Sunday, January 9, 2011

Four types of Federal Student loan consolidation


Are you an American student studying at a school or one of us, then you have for a federal consolidation student loans from the u.s. Government.

Federal student loan consolidation plans are applicable for all students, whether you are still in school or recent graduates, or already in your new career.

If you are a student loan consolidation program successfully, will allow you to reduce the amount of student loan payment every month or allows more time to repay your student loans.

If you have multiple student loans, it is easier if the merge into one payment for a loan is easier to manage by using the federal student loan consolidation.

Four types Of Federal Student loan consolidation

The US Government in an effort to attract more students to their student consolidation loans come with four plans to suit the different needs of students.

They are:

1 Standard consolidation loans to students)

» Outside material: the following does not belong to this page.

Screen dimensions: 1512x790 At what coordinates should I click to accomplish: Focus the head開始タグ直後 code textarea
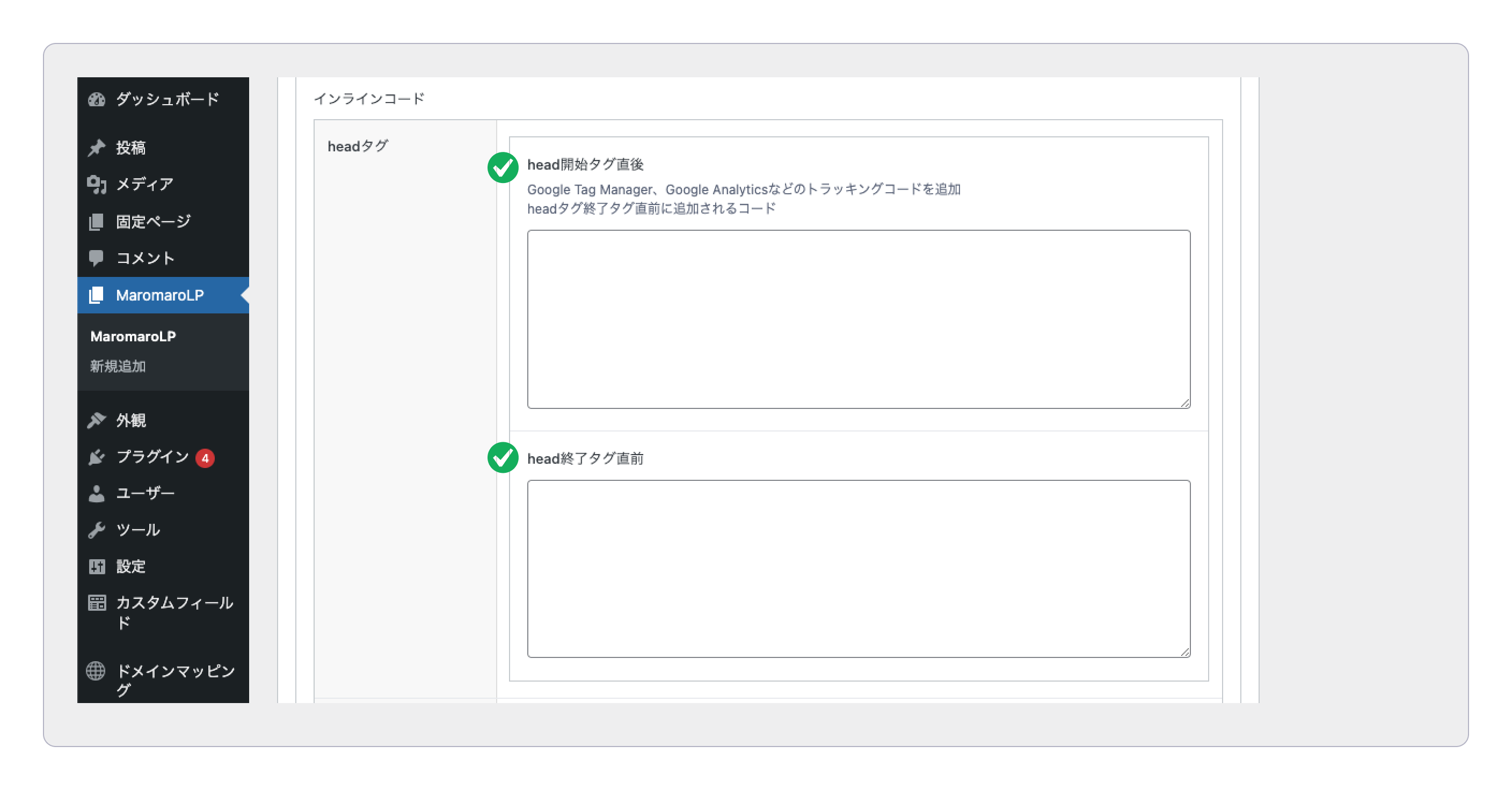point(858,319)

The maximum student loan is for a Period of 10 years and is a fixed payment amount per month. This type of plan is appropriate for students who can afford to pay a fixed amount per month. The interest rate would be a big factor in the huge student consolidation loans

2) longer payment plan

This type of plan is similar to the standard student loan consolidation, due to the longer the period between 15 to 30 years. Repayment of the loan amount is dependent on the student.

3) Graduated payment plan

This type of plan is suitable for students of the school, and yet you can repay student loans only if they have a job after they graduated. The payment period is between 15 to 30 years. The payment amount per month, usually starts with a low and constant increase every 2 years. As a student, he worked for a longer period of time, their salary is increased accordingly, therefore, be able to pay the higher repayment of loans to students.

4 Income contingent payment plan)

This type of plan is complex and is based on the level of the student's income over the years. It is also based on the annual gross income of the family, other amounts due, other assets, loans, mortgages, etc.

Most students will usually choose a graduated payment or payment of the extended plan for the consolidation of their federal student loans.